## Try it
Give the lines again, unchanged, starting with the line containing "You are a computer-use agent. This" and ending with the last line of the data below.

## Data for this task
[Start of Attachment]

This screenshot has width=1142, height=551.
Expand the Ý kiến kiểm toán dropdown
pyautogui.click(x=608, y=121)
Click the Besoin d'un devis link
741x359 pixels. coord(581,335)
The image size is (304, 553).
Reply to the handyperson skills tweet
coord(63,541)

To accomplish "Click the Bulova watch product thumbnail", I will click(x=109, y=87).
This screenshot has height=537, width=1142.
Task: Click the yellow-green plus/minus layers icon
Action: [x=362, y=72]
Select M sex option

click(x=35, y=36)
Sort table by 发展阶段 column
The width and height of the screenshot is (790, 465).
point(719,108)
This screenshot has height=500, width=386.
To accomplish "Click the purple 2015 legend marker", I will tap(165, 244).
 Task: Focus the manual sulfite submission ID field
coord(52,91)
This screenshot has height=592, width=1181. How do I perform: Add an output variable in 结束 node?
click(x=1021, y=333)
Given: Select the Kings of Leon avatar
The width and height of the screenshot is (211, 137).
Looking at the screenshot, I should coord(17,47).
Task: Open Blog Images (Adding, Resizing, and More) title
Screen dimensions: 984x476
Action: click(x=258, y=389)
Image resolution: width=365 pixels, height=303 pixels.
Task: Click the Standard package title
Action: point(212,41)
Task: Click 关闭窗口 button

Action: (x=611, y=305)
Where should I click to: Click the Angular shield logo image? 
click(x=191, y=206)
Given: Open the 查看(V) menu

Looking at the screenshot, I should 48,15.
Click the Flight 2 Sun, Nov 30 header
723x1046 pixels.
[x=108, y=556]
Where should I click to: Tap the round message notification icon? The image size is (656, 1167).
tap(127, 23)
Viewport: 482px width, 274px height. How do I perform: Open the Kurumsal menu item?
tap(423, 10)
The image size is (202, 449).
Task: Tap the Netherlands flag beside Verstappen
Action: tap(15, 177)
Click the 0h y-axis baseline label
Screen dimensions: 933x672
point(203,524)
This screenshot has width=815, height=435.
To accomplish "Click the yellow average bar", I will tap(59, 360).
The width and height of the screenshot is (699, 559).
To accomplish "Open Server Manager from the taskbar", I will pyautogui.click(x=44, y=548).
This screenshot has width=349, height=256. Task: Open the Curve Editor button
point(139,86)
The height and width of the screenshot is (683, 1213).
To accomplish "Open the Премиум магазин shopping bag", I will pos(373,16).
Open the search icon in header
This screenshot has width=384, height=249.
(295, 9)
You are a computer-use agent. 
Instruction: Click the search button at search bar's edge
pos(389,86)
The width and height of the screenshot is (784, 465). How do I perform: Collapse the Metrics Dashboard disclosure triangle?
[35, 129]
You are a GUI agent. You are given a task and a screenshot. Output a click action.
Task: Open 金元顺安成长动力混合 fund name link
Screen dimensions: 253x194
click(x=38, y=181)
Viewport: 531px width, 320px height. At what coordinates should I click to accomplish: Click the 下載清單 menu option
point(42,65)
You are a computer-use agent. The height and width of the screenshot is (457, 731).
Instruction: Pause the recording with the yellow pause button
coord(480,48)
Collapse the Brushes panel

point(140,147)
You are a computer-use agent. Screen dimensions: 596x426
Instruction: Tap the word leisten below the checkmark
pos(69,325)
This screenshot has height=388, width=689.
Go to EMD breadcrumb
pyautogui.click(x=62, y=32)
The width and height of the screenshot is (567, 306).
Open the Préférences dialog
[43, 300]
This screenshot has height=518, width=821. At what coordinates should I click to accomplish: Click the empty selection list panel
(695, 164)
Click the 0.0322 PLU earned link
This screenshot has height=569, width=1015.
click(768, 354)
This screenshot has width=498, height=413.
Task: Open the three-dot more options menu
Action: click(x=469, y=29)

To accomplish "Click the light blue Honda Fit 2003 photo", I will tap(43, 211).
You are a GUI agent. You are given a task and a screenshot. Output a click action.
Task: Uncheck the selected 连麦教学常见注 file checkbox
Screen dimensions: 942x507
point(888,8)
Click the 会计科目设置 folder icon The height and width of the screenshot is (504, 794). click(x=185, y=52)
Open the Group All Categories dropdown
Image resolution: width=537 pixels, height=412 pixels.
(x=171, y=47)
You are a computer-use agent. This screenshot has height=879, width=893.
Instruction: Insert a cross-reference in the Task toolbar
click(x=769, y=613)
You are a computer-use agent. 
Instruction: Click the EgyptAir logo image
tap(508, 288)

[End of Attachment]

## The answer
You are a computer-use agent. This screenshot has height=879, width=893.
Instruction: Insert a cross-reference in the Task toolbar
click(x=769, y=613)
You are a computer-use agent. 
Instruction: Click the EgyptAir logo image
tap(508, 288)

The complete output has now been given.